The Australian Greens today welcomed the referral of the current milk discounting controversy to the Senate Economics Committee, following a motion by Senators Xenophon, Colbeck and Milne, but warned that this inquiry must deliver for dairy farmers or risk undermining confidence in the parliament.
Immediately after voting to support this inquiry, the Coalition joined the government in voting down a Greens motion calling on the government to reinstate the anti-price discrimination provisions in the Competition and Consumer Act, as recommended by all members of the previous Senate Inquiry into milk pricing.

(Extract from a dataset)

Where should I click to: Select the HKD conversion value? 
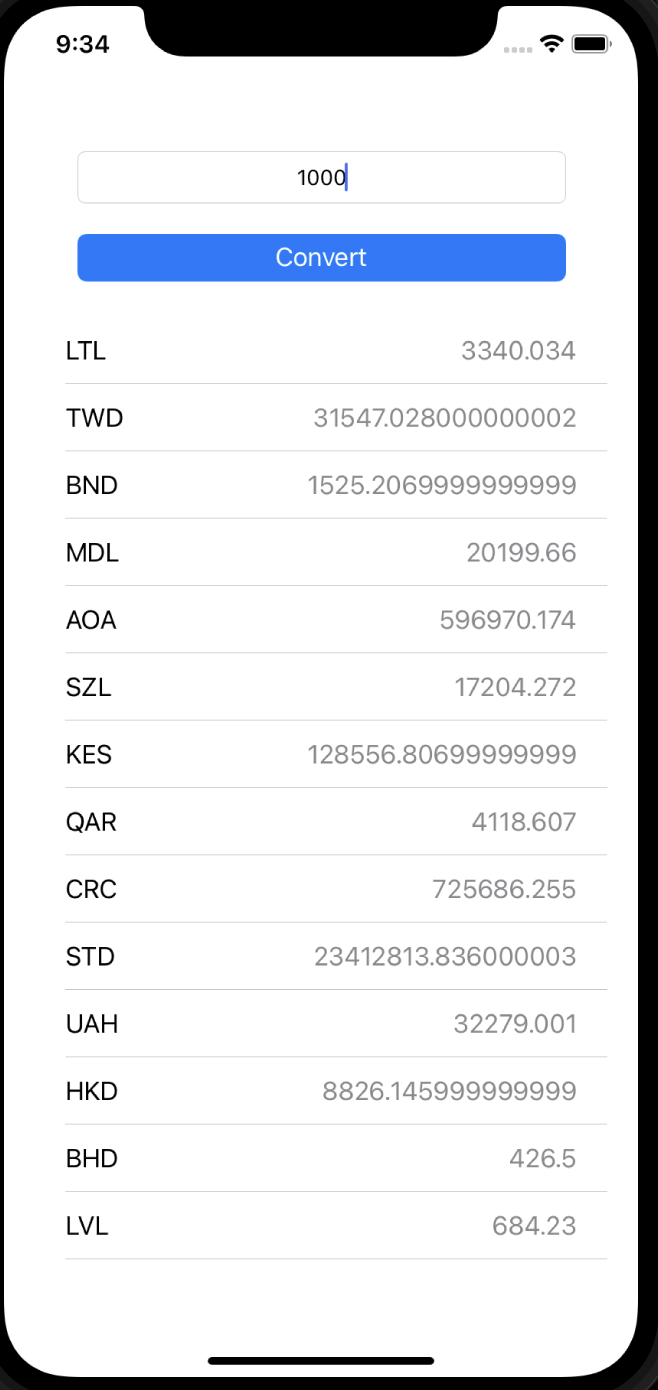(448, 1091)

“Dairy farmers will be increasingly troubled by the emerging pattern of Senate Inquiries making supportive recommendations and then being completely ignored,” Australian Greens Deputy Leader, Senator Christine Milne, said.

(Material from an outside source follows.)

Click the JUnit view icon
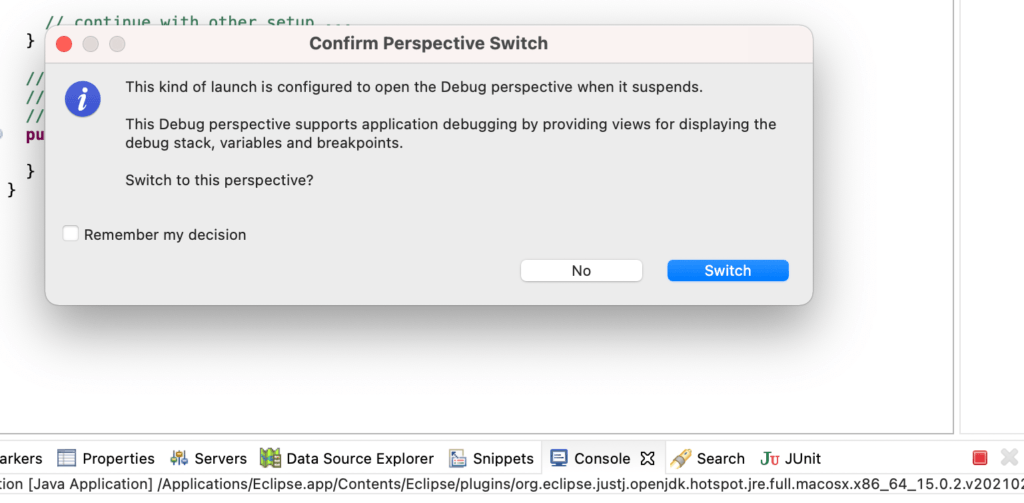 click(x=770, y=458)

“What is particularly worrying is that today both the government and Opposition voted against implementing a recommendation from a previous inquiry that they both supported at the time.
“The time for talk is over. It’s time Australia’s dairy farmers saw something being done to protect their livelihoods.

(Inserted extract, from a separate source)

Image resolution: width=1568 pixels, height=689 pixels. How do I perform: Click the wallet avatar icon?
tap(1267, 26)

“Dairy farmers and many others across the country will lose confidence in the parliament if it keeps talking the talk but failing to walk the walk on critical issues from addressing the failure of national competition policy to closing the loophole in the Competition and Consumer Act that gives the Coles and Woolworths duopoly such power over producers.
“I look forward to this latest Senate Inquiry and will continue to hold the government and Opposition to account if they once again fail to implement its findings.”